Confessions of a Laid-off Lawyer

Just Your Average Joe Blogging Away His Debt—In One Year or Less

Oh, Mother!

with 22 comments

Total Black: $6.71
Total Red: $245,701.55

Palm to face!  It is with a heavy heart that I write today’s post. 

My mother took matters into her own hands.  Out of sheer frustration with her own bank and the over three weeks it’s taken to extend an existing line of credit on her house, she turned to her IRA and withdrew approximately seven thousand dollars.  Back in The Parent Trap I expressed my appreciation for her help, and noted that my family has a history of helping each other out financially as well as all other ways families help each other.  In that post, I also noted my frustration with commenters’ assertions that I was pilfering from her retirement.

Well, this time—though not through my own doing—in a sense, I am.

Then later today when she telephoned the bank to inquire as to the status of her application, she learned that they had approved the additional $15,000 credit she requested, but they’re requiring her pay off a $9,000.00 credit card, $8,000 of which pretty much really my balance, something acknowledged back in Day of Accounting.  A banker she spoke with wanted said he was going to seek a $25,000 total credit line increase, $10,000 of which would pay off that credit card and $15,000 of which would be available for her use.

→ GIVEN REQUEST: Why, according to the blog post, did the writer's mother withdraw money from her IRA? Answer in one to three sentences.

→ SUPPLIED DATA:
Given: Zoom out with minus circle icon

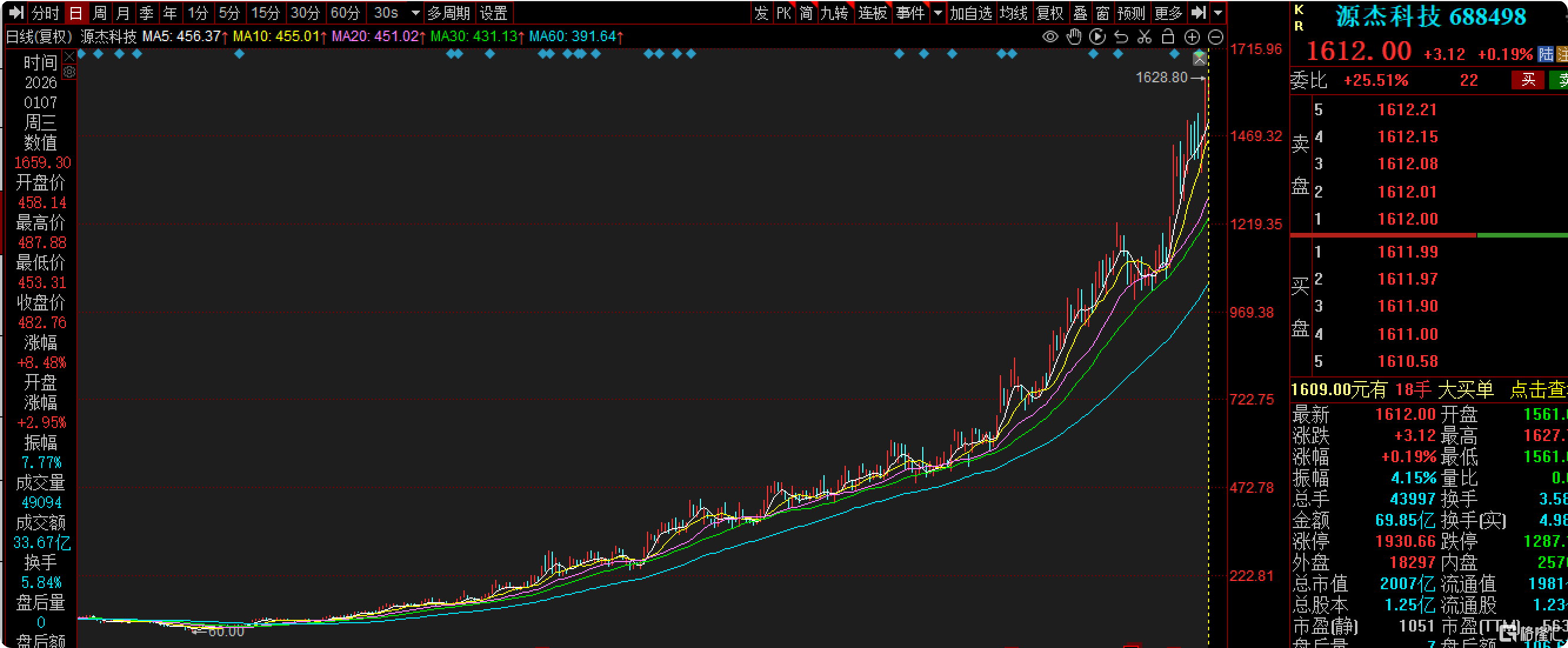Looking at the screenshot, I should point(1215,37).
--
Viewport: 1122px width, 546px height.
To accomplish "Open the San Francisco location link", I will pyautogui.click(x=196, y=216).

→ CORRECT ANSWER: She was frustrated with her own bank, which had spent more than three weeks on her request to extend an existing line of credit on her house. So she withdrew about seven thousand dollars from her IRA instead.